*** Extracted records
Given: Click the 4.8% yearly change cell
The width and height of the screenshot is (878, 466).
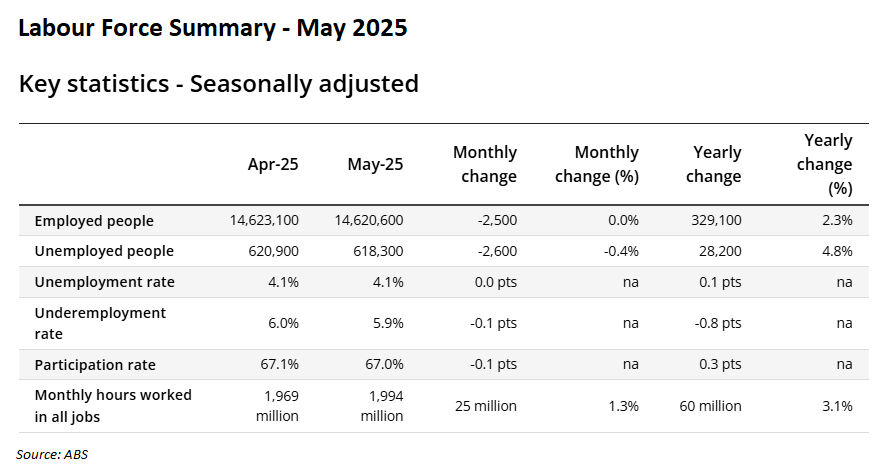Looking at the screenshot, I should tap(836, 251).
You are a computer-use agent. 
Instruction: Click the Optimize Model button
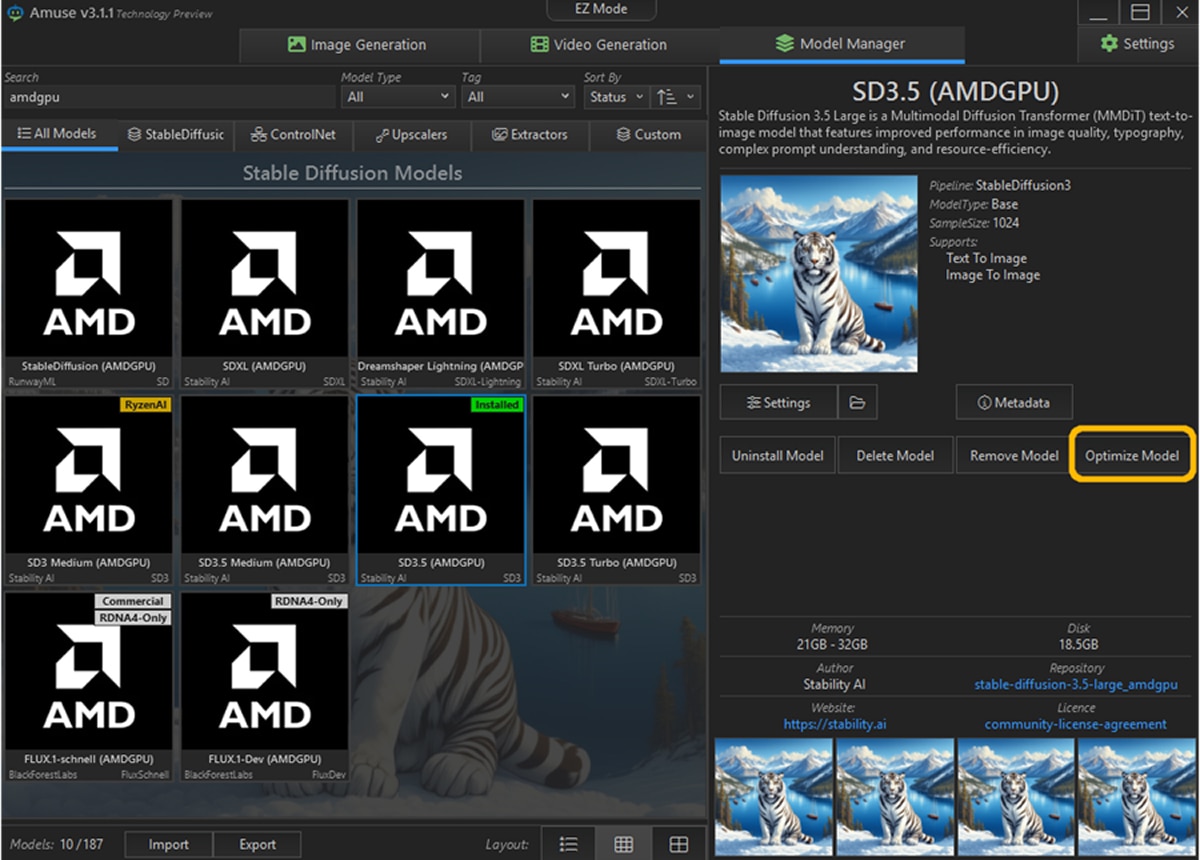tap(1132, 455)
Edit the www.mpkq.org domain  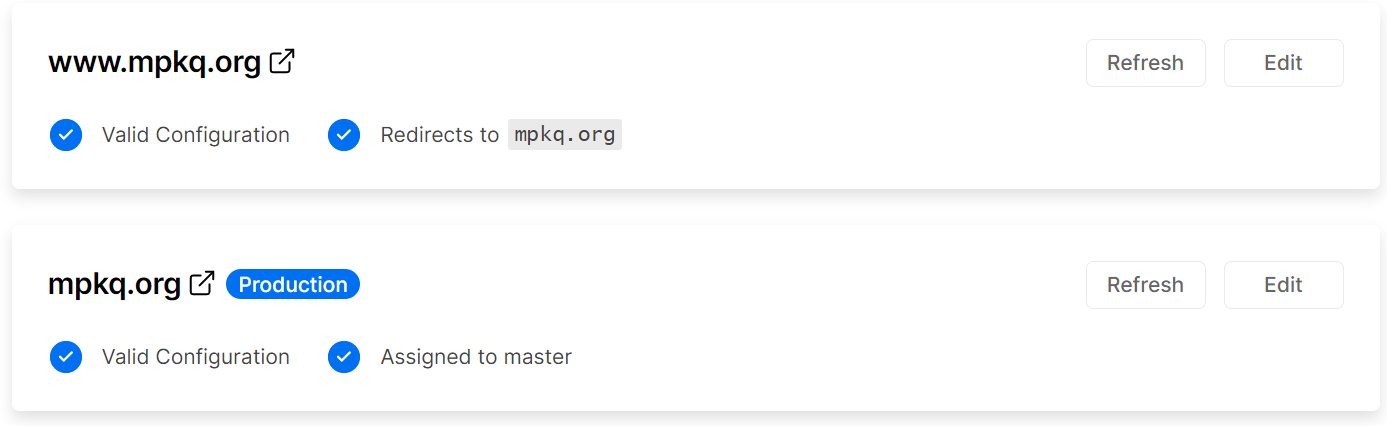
******
■ Goal of the exercise ■
If an entry holds an image, omit that image and print the remainder exactly as it stands.

■ Output of the exercise ■
Given: Click the 4.8% yearly change cell
The width and height of the screenshot is (878, 466).
Looking at the screenshot, I should tap(836, 251).
You are a computer-use agent. 
Instruction: Click the Optimize Model button
tap(1132, 455)
Edit the www.mpkq.org domain  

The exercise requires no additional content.